┌──
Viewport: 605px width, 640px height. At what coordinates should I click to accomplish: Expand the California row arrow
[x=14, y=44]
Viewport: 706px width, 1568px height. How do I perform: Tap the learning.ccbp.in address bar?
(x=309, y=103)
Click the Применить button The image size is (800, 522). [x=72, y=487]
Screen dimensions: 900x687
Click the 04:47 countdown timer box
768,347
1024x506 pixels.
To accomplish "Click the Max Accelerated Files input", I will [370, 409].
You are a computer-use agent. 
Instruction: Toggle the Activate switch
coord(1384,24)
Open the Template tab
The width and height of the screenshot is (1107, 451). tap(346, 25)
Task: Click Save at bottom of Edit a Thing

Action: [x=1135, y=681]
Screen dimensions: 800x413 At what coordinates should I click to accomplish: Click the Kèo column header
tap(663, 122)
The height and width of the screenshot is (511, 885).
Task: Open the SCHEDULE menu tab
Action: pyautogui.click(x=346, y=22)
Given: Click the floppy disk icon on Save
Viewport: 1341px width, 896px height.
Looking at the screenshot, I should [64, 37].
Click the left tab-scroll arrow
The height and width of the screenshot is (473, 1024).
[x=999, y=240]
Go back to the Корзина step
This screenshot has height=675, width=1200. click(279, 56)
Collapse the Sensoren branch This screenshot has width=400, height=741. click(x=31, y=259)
└──
• **Activity**: Return, word for word, each line from the line that contains "Viewport: 1341px width, 896px height." to the end of the listing above; include both end lines and nothing else.

• **Your response**:
Viewport: 1341px width, 896px height.
Looking at the screenshot, I should [64, 37].
Click the left tab-scroll arrow
The height and width of the screenshot is (473, 1024).
[x=999, y=240]
Go back to the Корзина step
This screenshot has height=675, width=1200. click(279, 56)
Collapse the Sensoren branch This screenshot has width=400, height=741. click(x=31, y=259)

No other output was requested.